◆ ACTIVITY
Only the lines below from the one containing "Pin It (70, 1570)" to the one containing "Halda áfram að lesa (40, 1824)" should be repeated, both included and unchanged.

◆ DATA EXTRACT
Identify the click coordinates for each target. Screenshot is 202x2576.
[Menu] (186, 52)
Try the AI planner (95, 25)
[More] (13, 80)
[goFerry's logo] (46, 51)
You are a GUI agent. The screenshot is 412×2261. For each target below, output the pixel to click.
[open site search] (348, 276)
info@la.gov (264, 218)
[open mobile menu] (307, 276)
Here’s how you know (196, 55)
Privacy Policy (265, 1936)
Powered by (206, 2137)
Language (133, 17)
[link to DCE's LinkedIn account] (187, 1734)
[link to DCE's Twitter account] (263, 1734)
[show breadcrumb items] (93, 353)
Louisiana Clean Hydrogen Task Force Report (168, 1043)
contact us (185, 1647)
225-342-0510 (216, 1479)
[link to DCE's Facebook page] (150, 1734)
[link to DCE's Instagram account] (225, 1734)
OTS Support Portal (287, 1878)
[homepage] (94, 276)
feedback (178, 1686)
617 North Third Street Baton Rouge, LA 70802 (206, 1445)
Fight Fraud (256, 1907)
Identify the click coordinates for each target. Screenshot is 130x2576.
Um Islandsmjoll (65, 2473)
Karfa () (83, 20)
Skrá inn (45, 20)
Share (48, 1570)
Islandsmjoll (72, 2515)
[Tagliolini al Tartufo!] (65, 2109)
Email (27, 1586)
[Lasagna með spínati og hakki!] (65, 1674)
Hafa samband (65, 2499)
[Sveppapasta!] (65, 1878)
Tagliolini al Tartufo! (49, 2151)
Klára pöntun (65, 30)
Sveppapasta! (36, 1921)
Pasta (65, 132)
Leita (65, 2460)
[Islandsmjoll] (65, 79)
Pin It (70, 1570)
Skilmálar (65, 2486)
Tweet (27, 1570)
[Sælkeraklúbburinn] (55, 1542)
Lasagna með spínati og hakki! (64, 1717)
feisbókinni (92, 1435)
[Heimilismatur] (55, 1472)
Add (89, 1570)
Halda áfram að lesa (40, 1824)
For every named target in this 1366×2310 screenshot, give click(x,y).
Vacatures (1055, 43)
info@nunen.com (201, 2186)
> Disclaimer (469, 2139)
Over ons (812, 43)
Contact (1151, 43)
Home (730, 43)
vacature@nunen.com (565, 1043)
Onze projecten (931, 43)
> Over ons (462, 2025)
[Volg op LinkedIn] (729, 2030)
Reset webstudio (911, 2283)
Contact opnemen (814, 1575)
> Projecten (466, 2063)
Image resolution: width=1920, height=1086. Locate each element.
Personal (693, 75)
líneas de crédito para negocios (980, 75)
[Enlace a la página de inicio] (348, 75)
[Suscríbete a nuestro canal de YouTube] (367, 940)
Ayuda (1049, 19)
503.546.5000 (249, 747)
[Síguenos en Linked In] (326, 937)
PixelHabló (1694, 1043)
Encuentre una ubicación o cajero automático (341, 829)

◆ WRITTEN SOLUTION
Pin It (70, 1570)
Skilmálar (65, 2486)
Tweet (27, 1570)
[Sælkeraklúbburinn] (55, 1542)
Lasagna með spínati og hakki! (64, 1717)
feisbókinni (92, 1435)
[Heimilismatur] (55, 1472)
Add (89, 1570)
Halda áfram að lesa (40, 1824)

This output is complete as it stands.